■ Instructions for the task ■
Lines from the beginning of the data through the line containing "The height and width of the screenshot is (238, 1568)." are to be copied exactly, with no other line included.
[Opening Records shown section]
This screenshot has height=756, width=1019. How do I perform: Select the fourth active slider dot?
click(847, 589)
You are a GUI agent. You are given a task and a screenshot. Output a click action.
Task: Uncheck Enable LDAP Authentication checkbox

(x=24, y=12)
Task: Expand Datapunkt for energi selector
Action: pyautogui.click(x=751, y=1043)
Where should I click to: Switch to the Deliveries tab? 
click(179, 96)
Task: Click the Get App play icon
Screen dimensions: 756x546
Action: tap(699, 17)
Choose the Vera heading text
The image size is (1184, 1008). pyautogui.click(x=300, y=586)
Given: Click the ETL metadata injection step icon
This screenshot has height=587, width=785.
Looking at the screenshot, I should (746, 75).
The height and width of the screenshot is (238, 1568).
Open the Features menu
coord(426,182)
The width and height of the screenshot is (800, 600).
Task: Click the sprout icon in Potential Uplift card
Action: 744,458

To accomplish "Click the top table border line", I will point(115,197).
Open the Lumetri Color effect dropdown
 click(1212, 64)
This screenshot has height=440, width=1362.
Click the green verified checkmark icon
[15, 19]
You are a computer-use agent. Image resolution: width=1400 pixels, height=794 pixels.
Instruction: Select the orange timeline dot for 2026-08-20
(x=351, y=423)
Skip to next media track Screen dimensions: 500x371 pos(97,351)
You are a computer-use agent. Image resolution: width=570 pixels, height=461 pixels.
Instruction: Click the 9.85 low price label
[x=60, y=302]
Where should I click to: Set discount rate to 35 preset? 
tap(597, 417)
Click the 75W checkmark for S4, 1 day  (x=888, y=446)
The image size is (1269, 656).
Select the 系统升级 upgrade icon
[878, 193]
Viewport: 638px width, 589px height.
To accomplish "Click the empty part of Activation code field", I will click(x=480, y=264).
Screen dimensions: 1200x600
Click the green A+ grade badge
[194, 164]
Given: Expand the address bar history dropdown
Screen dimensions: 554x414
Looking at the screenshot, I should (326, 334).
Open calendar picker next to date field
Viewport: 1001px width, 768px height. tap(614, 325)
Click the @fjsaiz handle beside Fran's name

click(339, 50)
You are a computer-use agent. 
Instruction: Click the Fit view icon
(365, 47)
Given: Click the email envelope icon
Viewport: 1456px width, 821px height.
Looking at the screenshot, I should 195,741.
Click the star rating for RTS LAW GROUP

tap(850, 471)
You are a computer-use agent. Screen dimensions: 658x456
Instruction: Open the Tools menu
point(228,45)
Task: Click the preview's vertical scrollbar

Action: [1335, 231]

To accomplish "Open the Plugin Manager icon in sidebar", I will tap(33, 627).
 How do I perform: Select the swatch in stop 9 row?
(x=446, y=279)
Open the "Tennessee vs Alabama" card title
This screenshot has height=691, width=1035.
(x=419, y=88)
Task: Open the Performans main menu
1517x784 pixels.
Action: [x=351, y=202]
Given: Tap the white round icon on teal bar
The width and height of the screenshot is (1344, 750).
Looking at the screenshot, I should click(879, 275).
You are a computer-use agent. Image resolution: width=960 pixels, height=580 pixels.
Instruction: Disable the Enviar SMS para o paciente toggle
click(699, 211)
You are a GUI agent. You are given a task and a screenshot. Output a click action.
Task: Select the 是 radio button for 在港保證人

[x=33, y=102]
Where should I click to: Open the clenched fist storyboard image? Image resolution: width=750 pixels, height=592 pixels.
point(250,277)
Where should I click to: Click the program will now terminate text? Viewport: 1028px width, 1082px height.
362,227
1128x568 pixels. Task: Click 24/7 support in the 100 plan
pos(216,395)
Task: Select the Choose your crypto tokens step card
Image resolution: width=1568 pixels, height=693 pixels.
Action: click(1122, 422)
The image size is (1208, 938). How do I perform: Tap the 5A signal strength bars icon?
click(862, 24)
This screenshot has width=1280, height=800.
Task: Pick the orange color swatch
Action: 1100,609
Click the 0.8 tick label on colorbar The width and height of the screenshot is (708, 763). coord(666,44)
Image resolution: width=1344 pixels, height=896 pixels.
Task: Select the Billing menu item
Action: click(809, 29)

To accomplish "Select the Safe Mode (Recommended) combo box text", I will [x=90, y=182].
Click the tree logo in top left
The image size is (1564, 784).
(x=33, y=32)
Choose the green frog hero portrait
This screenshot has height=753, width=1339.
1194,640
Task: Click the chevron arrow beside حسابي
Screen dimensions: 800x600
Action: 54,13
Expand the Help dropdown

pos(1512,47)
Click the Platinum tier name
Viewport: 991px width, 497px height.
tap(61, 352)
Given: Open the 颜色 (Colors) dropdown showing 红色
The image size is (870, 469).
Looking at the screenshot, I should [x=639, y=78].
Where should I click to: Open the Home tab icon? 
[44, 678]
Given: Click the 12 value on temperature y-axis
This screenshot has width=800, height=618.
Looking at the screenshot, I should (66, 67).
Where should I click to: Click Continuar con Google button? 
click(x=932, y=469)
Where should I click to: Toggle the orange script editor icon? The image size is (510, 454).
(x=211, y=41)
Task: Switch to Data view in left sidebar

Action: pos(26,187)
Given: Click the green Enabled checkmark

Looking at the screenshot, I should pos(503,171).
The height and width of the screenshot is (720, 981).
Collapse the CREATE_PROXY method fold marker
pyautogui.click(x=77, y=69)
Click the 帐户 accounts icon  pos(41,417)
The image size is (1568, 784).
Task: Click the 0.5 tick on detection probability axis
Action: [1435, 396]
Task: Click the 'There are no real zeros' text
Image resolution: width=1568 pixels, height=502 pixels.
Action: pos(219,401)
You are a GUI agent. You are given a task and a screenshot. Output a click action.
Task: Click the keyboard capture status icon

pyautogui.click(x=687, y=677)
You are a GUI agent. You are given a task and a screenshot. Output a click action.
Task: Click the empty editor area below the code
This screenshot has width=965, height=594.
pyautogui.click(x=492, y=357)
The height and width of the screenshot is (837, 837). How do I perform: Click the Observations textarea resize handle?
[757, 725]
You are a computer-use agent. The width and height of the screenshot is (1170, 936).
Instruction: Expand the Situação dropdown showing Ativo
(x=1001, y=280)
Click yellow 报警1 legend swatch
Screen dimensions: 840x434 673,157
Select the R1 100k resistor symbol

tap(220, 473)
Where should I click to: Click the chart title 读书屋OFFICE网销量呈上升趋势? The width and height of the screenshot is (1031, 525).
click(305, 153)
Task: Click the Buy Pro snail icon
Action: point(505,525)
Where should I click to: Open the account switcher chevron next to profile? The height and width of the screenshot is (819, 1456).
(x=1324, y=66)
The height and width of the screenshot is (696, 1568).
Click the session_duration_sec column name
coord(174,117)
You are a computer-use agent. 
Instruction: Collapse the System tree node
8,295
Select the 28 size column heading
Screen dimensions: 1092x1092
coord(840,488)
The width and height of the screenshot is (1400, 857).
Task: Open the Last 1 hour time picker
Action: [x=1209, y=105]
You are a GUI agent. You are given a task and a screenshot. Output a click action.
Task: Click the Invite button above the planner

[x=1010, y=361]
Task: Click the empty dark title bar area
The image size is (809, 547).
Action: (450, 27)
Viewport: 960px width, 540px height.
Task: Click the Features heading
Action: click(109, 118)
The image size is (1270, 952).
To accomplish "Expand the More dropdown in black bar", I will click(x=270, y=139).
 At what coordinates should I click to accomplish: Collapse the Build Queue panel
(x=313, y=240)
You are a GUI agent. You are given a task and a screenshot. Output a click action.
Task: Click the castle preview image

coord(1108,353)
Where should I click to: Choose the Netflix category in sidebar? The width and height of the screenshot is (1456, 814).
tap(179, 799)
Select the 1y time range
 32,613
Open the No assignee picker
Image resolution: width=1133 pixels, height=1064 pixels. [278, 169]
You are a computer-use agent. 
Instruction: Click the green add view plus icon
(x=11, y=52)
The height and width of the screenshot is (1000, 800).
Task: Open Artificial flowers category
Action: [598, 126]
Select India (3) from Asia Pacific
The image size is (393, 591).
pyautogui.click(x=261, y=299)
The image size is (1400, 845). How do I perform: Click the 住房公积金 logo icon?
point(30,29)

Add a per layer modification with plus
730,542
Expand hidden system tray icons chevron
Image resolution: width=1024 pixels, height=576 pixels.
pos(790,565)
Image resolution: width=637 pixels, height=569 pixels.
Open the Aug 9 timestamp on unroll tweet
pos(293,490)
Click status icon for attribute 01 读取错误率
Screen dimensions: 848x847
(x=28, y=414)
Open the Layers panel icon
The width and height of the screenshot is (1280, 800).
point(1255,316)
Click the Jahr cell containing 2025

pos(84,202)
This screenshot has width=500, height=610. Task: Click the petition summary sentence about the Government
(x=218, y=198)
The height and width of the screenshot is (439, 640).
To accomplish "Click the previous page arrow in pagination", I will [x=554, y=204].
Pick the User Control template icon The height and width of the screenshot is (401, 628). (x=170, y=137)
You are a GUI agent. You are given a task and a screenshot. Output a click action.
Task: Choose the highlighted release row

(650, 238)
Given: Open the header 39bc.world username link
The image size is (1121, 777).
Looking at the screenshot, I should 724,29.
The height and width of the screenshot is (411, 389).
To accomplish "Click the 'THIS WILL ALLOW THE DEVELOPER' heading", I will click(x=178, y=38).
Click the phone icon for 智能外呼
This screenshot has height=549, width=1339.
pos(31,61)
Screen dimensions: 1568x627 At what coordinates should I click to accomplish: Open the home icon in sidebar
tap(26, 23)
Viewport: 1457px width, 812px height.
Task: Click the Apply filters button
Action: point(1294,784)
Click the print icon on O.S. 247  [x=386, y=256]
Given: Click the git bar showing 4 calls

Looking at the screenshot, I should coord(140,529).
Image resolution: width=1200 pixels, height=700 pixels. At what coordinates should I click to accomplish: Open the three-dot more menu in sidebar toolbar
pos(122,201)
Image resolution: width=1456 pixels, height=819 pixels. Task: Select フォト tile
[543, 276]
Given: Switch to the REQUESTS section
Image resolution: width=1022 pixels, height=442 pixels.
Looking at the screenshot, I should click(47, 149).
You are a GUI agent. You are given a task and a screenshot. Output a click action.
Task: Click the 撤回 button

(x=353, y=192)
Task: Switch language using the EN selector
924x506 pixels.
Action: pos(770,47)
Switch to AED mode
[Closing Records shown section]
■ Task solution ■
This screenshot has height=756, width=1019. How do I perform: Select the fourth active slider dot?
click(847, 589)
You are a GUI agent. You are given a task and a screenshot. Output a click action.
Task: Uncheck Enable LDAP Authentication checkbox

(x=24, y=12)
Task: Expand Datapunkt for energi selector
Action: pyautogui.click(x=751, y=1043)
Where should I click to: Switch to the Deliveries tab? 
click(179, 96)
Task: Click the Get App play icon
Screen dimensions: 756x546
Action: tap(699, 17)
Choose the Vera heading text
The image size is (1184, 1008). pyautogui.click(x=300, y=586)
Given: Click the ETL metadata injection step icon
This screenshot has height=587, width=785.
Looking at the screenshot, I should (746, 75).
The height and width of the screenshot is (238, 1568).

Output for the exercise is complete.